Isolation of plasma membrane and tonoplast fractions from spinach leaves by preparative free‐flow electrophoresis and effect of photoinduction

Abstract

A membrane fraction enriched in plasma membrane and tonoplast vesicles was isolated from green leaves of Spinacia oleracea L. and subjected to subfractionation by free‐flow electrophoresis. The most electronegative membrane vesicle fraction collected after the free‐flow electrophoretic separation was identified as derived from tonoplast, while the least electronegative fraction was identified as derived from plasma membrane.

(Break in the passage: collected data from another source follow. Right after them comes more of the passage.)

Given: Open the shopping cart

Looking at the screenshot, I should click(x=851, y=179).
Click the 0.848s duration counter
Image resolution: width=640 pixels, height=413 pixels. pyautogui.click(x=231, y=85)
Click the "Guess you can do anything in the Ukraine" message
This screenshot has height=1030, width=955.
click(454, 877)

The identification of the fractions was based on membrane morphology, and on the presence or absence of biochemical markers. The plasma membrane fraction was enriched in thick (9–11 nm) membranes which bound N‐1‐naphthylphthalamic acid (NPA), and reacted with phosphotungstic acid at low pH on thin sections for electron microscopy. The tonoplast fraction was enriched in vesicles with 7–9 nm thick membranes that neither bound NPA nor reacted with phosphotungstic acid at low pH. Both the plasma membrane and the tonoplast fraction were about 90% pure, with a cross‐contamination of not more than 2%. Membrane vesicles originating from dictyosomes, endoplasmic reticulum, mitochondria, plastids, or peroxisomes contaminated the plasma membrane and the tonoplast fractions by a few % only. In leaves of photoinduced plants (24 h light period), the plasma membranes were thicker than in control leaves (8 h light, 16 h dark). The plasma membrane fraction obtained from photo‐induced leaves by free‐flow electrophoresis retained this increase in thickness, showing not only that photoinduction alters plasma membrane structure, but also that this change is stable to isolation.